* **Goal of the exercise**
Search the listing for the string "computer" and copy every line that contains it.

* **Recorded information**
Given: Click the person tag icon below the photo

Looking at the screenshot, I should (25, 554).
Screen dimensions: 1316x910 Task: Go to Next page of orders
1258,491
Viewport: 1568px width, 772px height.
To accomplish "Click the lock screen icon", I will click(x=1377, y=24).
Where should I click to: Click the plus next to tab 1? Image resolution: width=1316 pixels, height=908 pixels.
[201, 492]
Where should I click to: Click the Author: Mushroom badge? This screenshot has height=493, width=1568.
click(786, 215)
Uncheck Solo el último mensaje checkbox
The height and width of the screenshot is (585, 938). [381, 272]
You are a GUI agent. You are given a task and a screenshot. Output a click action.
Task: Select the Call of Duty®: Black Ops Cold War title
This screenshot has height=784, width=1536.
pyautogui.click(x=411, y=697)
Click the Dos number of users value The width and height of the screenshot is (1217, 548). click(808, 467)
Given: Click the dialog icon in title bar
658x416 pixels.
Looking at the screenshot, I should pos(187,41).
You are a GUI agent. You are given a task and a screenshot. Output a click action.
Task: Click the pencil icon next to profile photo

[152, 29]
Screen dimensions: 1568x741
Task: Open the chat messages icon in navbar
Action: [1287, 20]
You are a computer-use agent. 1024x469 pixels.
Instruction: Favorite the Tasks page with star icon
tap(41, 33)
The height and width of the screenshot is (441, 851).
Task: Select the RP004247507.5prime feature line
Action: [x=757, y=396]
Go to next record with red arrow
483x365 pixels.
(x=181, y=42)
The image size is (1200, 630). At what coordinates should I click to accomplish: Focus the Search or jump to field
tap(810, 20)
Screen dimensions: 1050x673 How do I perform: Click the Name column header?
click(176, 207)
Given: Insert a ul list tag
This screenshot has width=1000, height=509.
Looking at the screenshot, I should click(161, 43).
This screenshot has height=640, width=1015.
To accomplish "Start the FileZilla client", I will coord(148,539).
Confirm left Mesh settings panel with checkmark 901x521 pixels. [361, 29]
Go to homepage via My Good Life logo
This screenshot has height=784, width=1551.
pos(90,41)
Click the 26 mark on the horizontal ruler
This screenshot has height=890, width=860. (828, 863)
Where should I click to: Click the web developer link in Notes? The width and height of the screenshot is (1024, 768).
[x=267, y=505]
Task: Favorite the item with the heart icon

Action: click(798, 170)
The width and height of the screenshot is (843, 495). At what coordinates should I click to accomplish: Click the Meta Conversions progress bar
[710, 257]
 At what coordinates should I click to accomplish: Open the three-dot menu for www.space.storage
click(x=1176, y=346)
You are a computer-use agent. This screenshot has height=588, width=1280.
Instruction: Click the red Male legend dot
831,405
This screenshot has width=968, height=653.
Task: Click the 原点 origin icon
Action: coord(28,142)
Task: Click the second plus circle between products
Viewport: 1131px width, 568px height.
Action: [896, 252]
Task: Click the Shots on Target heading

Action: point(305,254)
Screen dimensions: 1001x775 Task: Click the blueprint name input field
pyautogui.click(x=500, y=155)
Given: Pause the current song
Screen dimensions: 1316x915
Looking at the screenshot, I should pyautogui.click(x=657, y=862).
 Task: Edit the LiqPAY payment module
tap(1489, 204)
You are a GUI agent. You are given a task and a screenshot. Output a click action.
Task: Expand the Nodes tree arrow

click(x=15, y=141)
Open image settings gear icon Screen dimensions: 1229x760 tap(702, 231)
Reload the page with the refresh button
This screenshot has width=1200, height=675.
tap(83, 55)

* **Task answer**
You are a computer-use agent. 1024x469 pixels.
You are a computer-use agent. This screenshot has height=588, width=1280.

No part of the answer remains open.